───── Excerpted passage ─────
Notwithstanding the foregoing, the Assets sold, transferred, assigned,
conveyed and delivered to Buyer hereby, shall not include (i) any refunds of
federal, state or local income or other tax paid by Seller which are not
reflected on the Closing Balance Sheet, (ii) any insurance policies held as of
the date hereof by Seller and related premium agreements for general liability,
product liability and workers' compensation insurance for periods prior to the
date hereof; (iii) any claims Seller may have against its officers, employees,
suppliers of services and goods (other than claims relating to Inventory),
including but not limited to claims against Anchin, Block & Anchin and its
partners, Liberty Mutual Insurance Company and Honeywell, Inc., and the proceeds
or any benefits resulting to Seller as a result of the prosecution or settlement
of any such claims; (iv) the life insurance policy on the life of Xxxxx
Xxxxxxxxx; (v) all trucks or motor vehicles owned or leased by Seller (other
than those set forth on Schedule 1.01(a)(viii) of the Agreement; (vi) any "net
operating loss" carry forwards; (vii) Seller's corporate minute books and stock
books; (viii) accounts receivable previously written off by Seller, for which
there is no reserve therefor on the Closing Balance Sheet; (ix) any claims
against any person or entity relating to Seller's inventory defalcation; and (x)
───── Dataset section ─────
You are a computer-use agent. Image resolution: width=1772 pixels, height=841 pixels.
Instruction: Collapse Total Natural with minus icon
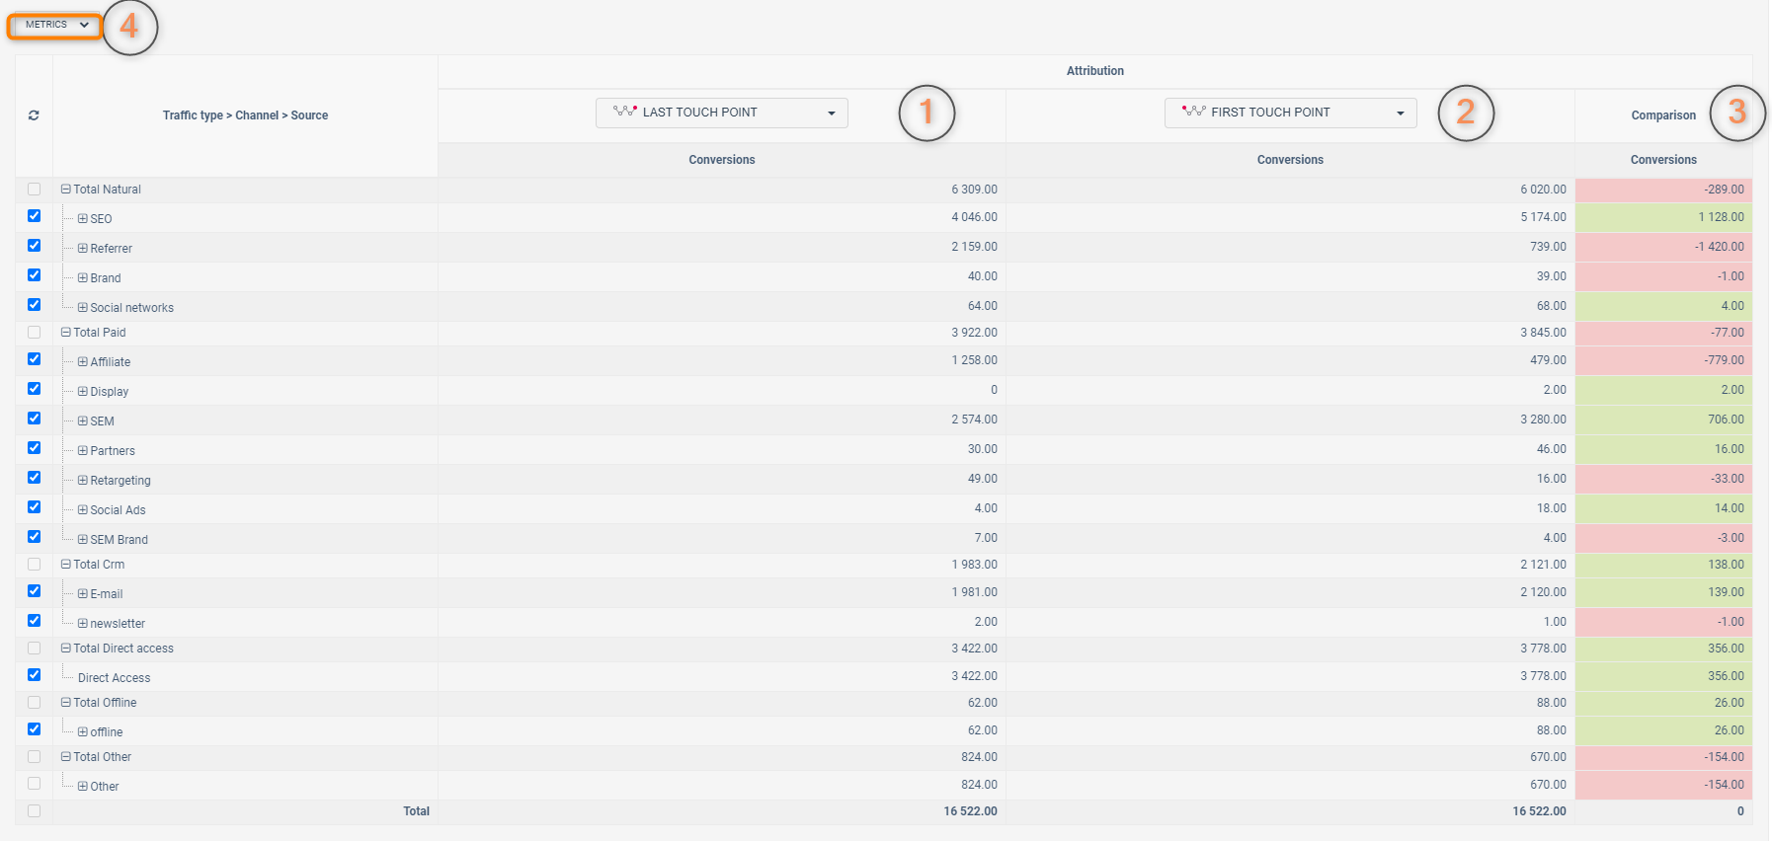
─────
- _Written task_
Answer these questions from the excerpted asset-sale clause:
1. For which three kinds of insurance are the Seller's policies and related premium agreements excluded?
2. Which three firms does the clause name among those against whom the Seller's claims are excluded?
3. Which books belonging to the Seller are excluded from the Assets?

- _Answer below_
1. General liability, product liability and workers' compensation insurance.
2. Anchin, Block & Anchin; Liberty Mutual Insurance Company; and Honeywell, Inc.
3. The Seller's corporate minute books and stock books.